Learn more about the Koalas merger in the keynote and demo from Reynold Xin and Brooke Wenig. You can also watch a deep-dive into the Koalas project from the engineering team, including benchmarks and comparisons to other pandas scaling efforts.
Machine Learning Dashboard
Director of Product Management Clemens Mewald announced several new improvements in the machine learning capabilities of Databricks.
These improvements seek to simplify the full machine learning lifecycle - from data to model deployment (and back). One way we're doing this is by providing new persona-based navigation in the Databricks Workspace - providing a ML Dashboard that brings together data, models, feature stores and experiment tracking under a single interface.
Learn more from Clemens in the Spark, Data Science, and Machine Learning keynote and see a demo from Sr. Product Manager Kasey Uhlenhuth. They also have an in-depth session where they dive into the details of these announcements.
Machine Learning Feature Store
The Databricks Feature Store is the first that's co-designed with a data and MLOps platform.
What's a feature? Features are the inputs to a machine learning model, including transformations, context, feature augmentation and pre-computed attributes.
A feature store exists to make it easier to implement a feature once and use it both during training and low-latency production serving, preventing online/offline skew. The Databricks Feature Store includes a feature registry to facilitate discoverability and reusability of features, including tracking of the data sources. It also integrates into MLflow, enabling the feature versions used in training a particular version of a model to be automatically used in production serving, without manual configuration.
The data in the Databricks Feature Store is stored in an open format - Delta Lake tables, so they can be accessed from clients in Python, SQL and more.

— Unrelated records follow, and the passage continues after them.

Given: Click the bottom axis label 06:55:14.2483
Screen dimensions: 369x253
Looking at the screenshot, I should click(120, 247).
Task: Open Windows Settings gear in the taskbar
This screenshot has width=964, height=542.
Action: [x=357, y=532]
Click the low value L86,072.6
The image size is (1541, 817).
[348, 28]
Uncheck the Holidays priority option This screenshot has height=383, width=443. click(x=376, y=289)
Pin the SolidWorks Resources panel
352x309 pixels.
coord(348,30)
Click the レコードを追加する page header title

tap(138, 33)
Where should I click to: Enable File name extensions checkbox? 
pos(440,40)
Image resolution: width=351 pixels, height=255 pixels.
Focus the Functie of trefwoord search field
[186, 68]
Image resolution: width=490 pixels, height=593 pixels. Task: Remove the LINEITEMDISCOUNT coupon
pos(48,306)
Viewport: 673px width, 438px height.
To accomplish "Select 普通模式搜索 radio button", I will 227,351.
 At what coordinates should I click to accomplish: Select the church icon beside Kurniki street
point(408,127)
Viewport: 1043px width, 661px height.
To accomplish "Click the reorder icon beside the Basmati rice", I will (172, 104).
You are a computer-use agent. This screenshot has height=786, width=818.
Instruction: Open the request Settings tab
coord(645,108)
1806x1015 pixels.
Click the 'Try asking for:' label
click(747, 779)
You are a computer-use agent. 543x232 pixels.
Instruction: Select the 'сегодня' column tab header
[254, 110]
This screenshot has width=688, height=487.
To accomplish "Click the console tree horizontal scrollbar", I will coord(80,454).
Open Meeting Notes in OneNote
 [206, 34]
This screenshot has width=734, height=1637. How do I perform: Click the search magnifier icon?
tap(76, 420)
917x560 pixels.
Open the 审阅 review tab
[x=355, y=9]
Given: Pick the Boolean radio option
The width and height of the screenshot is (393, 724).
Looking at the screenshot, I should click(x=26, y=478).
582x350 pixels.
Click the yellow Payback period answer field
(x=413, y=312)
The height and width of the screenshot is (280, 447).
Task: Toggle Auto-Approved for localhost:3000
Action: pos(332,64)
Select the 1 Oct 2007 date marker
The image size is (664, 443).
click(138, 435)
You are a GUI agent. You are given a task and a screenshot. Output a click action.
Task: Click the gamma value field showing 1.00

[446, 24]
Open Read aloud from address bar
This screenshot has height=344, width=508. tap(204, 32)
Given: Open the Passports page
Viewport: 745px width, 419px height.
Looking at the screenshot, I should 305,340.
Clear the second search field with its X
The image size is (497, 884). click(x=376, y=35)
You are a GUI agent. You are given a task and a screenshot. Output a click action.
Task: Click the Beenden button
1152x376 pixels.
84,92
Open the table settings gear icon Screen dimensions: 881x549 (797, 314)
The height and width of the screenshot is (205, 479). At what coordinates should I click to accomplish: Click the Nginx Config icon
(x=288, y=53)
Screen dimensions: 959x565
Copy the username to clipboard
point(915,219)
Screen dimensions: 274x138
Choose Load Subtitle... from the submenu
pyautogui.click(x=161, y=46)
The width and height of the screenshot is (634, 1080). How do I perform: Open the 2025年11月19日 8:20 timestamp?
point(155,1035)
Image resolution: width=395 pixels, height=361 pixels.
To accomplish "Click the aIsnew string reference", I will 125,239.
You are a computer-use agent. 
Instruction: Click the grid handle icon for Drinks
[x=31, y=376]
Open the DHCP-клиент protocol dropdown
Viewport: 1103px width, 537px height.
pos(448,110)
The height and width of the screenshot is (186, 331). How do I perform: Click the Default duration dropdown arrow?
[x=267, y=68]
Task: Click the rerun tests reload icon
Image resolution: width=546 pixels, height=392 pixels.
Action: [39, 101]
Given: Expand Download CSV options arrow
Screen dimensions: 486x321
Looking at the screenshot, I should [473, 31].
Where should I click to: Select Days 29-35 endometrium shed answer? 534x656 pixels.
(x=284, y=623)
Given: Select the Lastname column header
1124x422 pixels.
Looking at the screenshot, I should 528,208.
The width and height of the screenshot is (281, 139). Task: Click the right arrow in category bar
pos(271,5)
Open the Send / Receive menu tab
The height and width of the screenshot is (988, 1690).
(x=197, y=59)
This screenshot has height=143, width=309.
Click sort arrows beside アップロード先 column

Learn more from Clemens in the Spark, Data Science and Machine Learning keynote and see a demo from Sr. Product Manager Kasey Uhlenhuth. They also have an in-depth session where they dive into the details of these announcements.
AutoML with reproducible trial notebooks
Databricks AutoML is a unique glass-box approach to AutoML that empowers data teams without taking away control. It generates a baseline model to quickly validate the feasibility of a machine learning project and guide the project direction.
Many other AutoML solutions designed for the citizen data scientist hit a wall if the auto-generated model doesn't work - it doesn't provide the control needed to tune it.
Databricks AutoML augments data scientists and enables them to see exactly what's happening under the hood by providing the source code for each trial run in separate, modifiable Python notebooks. The transparency of this glass box approach means there is no need to spend time reverse engineering an opaque auto-generated model to tune based on your subject matter expertise. It also supports regulatory compliance via the ability to show exactly how a model is trained.
AutoML integrates tightly with MLflow, tracking all the parameters, metrics, artifacts and models associated with every trial run. Get more details in the in-depth session.
Learn more
You may have noticed I actually covered 11 announcements in this post. It was actually only 10, but with a zero-based index. Sorry, there was so much to share!